I’ve known we were a growing company and when I first officially joined, nonetheless I was surprised as to how much we get done with the size team we had.
We are involved in the lives of developers all around the world and help them solve some of the worlds the biggest problems. It was incredible to see how much responsibility our team has and the way we collaborate to support innovation.
- What do you consider your most important skill in your role as Community Manager?
Listening and being ready to listen, being open and available. A Community Manager’s role is not about telling the community what they need to do; a Community Manager should listen to their community members, understand what they need and only then see how they can help them achieve their goals.
A big part of my role is helping people connect to one another, so they can support each other.
- What’s the best and worst advice you’ve ever received?

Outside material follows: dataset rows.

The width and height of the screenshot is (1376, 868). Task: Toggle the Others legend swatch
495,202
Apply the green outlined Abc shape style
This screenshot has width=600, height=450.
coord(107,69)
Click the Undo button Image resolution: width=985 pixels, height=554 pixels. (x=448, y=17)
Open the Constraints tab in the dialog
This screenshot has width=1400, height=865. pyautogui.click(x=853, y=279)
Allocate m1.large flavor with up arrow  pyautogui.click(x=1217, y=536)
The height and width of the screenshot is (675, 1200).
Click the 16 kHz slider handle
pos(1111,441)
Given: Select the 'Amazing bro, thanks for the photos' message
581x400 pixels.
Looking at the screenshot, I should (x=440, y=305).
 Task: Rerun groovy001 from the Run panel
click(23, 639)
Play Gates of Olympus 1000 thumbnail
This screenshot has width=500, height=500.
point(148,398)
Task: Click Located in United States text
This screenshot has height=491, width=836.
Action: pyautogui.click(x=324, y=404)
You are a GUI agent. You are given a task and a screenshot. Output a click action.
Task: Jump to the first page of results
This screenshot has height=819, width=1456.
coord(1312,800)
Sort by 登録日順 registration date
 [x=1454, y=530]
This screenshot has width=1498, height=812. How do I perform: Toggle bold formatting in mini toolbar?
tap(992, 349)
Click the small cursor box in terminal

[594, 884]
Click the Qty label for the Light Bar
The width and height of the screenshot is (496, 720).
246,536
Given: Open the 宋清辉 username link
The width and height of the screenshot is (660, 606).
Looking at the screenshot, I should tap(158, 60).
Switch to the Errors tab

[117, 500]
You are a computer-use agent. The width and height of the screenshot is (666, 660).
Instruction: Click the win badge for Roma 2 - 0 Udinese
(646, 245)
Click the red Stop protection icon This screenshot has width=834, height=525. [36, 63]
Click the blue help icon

My granddad was a fairly successful self-made businessman, he came out from the depression era and had to provide for his family at a really young age.
And so, he had all these little sayings in business that I love, one of the things he would say is “lose contact, you lose a contract”. Just keeping communication lines always open has been such an important skill, keeping the conversation going, contacting the right people to ask the right questions. This is a skill I’ve used not only in my startup career but my work as a Community Manager. Another one of his great sayings is: “it is not what you know but who you know” the concept of networking, you need to show both sides of this. The who you know will help you make a connection but what you know will actually cement your reputation.
As far as bad advice, I’ve probably blocked out any “bad” advice I’ve received! I think maybe more a remark about how to apply advice. I get loads of advice from diverse mentors. When working with a mentor, don’t take everything 100% to the word, our jobs as mentors is not to expect your mentee to use your advice as the law. Mentors can provide you advice and talk about their experiences but it is up to you to internalize it and apply to your situation.
And again, that’s why diversity is so important, getting advice from many types of people will help you make a better decision because you can see more boldly the bigger picture.
- What are you most excited about GitHub and the future of Developer Relations so far?
I’m most excited about our expansion into new regions, and extending our presence in India, China, and the rest of APAC.
Silicon Valley has been a hub of innovation and invention, and I think a lot of the new things coming over the next decade or so will include people and technologies from many more places such as countries in APAC. Having recently traveled to India for the GitHub India launch, it was very exciting to be there and feel the energy and excitement of their developer community.
I look forward to taking some things I’ve learned about developing communities and sharing resources and applying them to these new growing partnerships.